JP2740815B2 - Two-stage hydrocracking method for petroleum heavy oil - Google Patents

Description

Description: TECHNICAL FIELD The present invention relates to a method for producing a lightened hydrocarbon oil by hydrocracking petroleum heavy oil in a two-stage hydrotreatment step.

(Prior art and its problems) A method of treating petroleum heavy oil by a two-stage hydrotreating process is known (JP-A-53-98308, etc.). However, many of the conventional two-stage hydrotreating processes for petroleum heavy oils are aimed at removing contaminants such as metal components and sulfur components and nitrogen components contained in petroleum heavy oils. It is not intended for hydrocracking of heavy oil.
In such a two-stage hydrotreating, the first-stage hydrotreating step is usually aimed at demetallization, and the second-stage hydrogenation step is desulfurized.

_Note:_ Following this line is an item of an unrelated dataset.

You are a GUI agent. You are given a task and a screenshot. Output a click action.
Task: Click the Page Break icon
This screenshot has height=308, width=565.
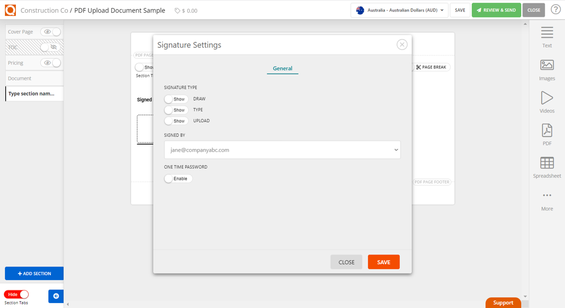point(418,67)
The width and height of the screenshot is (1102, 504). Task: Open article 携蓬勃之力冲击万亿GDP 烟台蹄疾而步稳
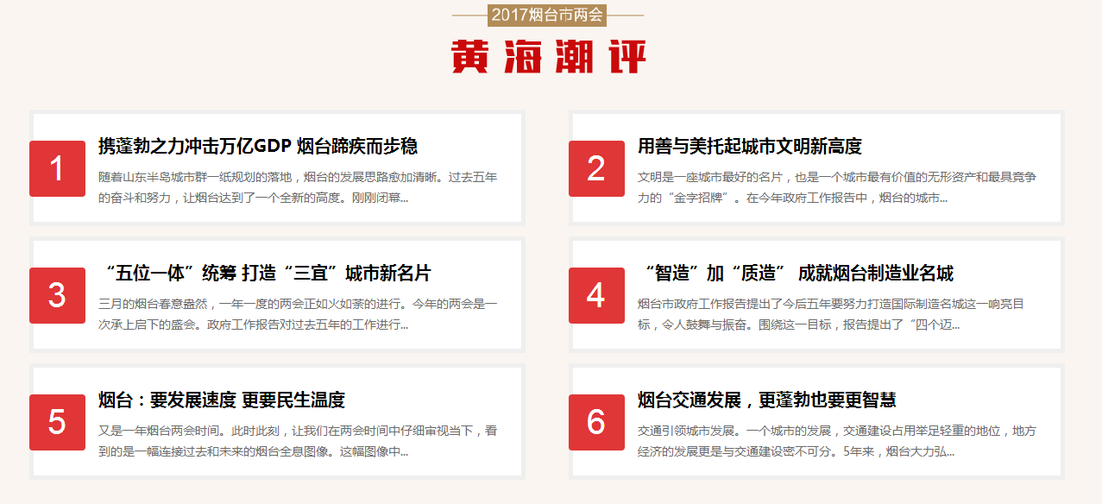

In order to hydrocrack petroleum heavy oil, there is known a method of hydrotreating heavy oil at 410 to 490 ° C under a hydrogen pressure using a catalyst having an average pore diameter of 140 mm or more. Kaisho 58
-179291). However, in such a single-stage hydrocracking method, when the hydrocracking rate is increased, catalyst deterioration is likely to occur, and dry sludge is generated in the cracked oil,
This causes a problem of deteriorating the stability and quality of the cracked oil.

(Problems of the Invention) It is an object of the present invention to solve the above-mentioned problems observed in hydrocracking of petroleum heavy oil.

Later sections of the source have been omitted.